Data extracts:

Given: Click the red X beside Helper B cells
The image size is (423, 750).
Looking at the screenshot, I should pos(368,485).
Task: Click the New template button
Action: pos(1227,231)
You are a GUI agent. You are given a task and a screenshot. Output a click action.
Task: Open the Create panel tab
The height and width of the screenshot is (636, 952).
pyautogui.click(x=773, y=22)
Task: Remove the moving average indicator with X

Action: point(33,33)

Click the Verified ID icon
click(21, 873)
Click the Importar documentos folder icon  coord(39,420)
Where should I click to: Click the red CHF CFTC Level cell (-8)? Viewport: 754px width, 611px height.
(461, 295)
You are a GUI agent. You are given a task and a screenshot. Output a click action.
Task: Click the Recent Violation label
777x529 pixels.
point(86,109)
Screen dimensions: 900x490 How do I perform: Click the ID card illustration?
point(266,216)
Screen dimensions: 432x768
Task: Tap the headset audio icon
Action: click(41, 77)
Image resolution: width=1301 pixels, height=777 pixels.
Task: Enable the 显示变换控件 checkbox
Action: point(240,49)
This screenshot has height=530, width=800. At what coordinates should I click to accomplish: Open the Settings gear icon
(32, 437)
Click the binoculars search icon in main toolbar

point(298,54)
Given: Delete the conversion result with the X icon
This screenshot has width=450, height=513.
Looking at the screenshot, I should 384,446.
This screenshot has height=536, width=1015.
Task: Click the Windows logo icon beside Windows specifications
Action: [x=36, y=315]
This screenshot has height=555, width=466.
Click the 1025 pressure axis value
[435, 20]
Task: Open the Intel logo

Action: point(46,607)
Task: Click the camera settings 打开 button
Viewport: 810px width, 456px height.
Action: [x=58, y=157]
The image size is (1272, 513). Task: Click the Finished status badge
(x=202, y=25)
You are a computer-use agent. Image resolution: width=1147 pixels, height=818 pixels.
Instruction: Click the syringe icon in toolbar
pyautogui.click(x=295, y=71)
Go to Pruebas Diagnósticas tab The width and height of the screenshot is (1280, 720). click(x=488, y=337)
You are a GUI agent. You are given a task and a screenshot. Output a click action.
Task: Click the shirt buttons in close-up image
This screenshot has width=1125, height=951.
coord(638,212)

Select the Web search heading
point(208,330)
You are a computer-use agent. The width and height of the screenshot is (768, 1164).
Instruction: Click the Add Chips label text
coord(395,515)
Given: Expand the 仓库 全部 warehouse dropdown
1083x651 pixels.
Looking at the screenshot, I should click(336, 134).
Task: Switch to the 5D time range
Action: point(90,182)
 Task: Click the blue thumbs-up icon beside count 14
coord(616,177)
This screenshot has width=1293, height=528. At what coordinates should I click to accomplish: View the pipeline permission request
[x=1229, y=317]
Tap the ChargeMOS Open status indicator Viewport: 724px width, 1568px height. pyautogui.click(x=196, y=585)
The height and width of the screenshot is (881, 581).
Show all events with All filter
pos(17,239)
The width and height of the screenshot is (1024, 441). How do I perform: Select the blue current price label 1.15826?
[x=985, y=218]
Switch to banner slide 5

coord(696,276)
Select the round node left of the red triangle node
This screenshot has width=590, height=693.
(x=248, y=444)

Directions for this task:
Having read the records above, print them out again exactly.

Response:
Given: Click the red X beside Helper B cells
The image size is (423, 750).
Looking at the screenshot, I should pos(368,485).
Task: Click the New template button
Action: pos(1227,231)
You are a GUI agent. You are given a task and a screenshot. Output a click action.
Task: Open the Create panel tab
The height and width of the screenshot is (636, 952).
pyautogui.click(x=773, y=22)
Task: Remove the moving average indicator with X

Action: point(33,33)

Click the Verified ID icon
click(21, 873)
Click the Importar documentos folder icon  coord(39,420)
Where should I click to: Click the red CHF CFTC Level cell (-8)? Viewport: 754px width, 611px height.
(461, 295)
You are a GUI agent. You are given a task and a screenshot. Output a click action.
Task: Click the Recent Violation label
777x529 pixels.
point(86,109)
Screen dimensions: 900x490 How do I perform: Click the ID card illustration?
point(266,216)
Screen dimensions: 432x768
Task: Tap the headset audio icon
Action: click(41, 77)
Image resolution: width=1301 pixels, height=777 pixels.
Task: Enable the 显示变换控件 checkbox
Action: point(240,49)
This screenshot has height=530, width=800. At what coordinates should I click to accomplish: Open the Settings gear icon
(32, 437)
Click the binoculars search icon in main toolbar

point(298,54)
Given: Delete the conversion result with the X icon
This screenshot has width=450, height=513.
Looking at the screenshot, I should 384,446.
This screenshot has height=536, width=1015.
Task: Click the Windows logo icon beside Windows specifications
Action: [x=36, y=315]
This screenshot has height=555, width=466.
Click the 1025 pressure axis value
[435, 20]
Task: Open the Intel logo

Action: point(46,607)
Task: Click the camera settings 打开 button
Viewport: 810px width, 456px height.
Action: [x=58, y=157]
The image size is (1272, 513). Task: Click the Finished status badge
(x=202, y=25)
You are a computer-use agent. Image resolution: width=1147 pixels, height=818 pixels.
Instruction: Click the syringe icon in toolbar
pyautogui.click(x=295, y=71)
Go to Pruebas Diagnósticas tab The width and height of the screenshot is (1280, 720). click(x=488, y=337)
You are a GUI agent. You are given a task and a screenshot. Output a click action.
Task: Click the shirt buttons in close-up image
This screenshot has width=1125, height=951.
coord(638,212)

Select the Web search heading
point(208,330)
You are a computer-use agent. The width and height of the screenshot is (768, 1164).
Instruction: Click the Add Chips label text
coord(395,515)
Given: Expand the 仓库 全部 warehouse dropdown
1083x651 pixels.
Looking at the screenshot, I should click(336, 134).
Task: Switch to the 5D time range
Action: point(90,182)
 Task: Click the blue thumbs-up icon beside count 14
coord(616,177)
This screenshot has width=1293, height=528. At what coordinates should I click to accomplish: View the pipeline permission request
[x=1229, y=317]
Tap the ChargeMOS Open status indicator Viewport: 724px width, 1568px height. pyautogui.click(x=196, y=585)
The height and width of the screenshot is (881, 581).
Show all events with All filter
pos(17,239)
The width and height of the screenshot is (1024, 441). How do I perform: Select the blue current price label 1.15826?
[x=985, y=218]
Switch to banner slide 5

coord(696,276)
Select the round node left of the red triangle node
This screenshot has width=590, height=693.
(x=248, y=444)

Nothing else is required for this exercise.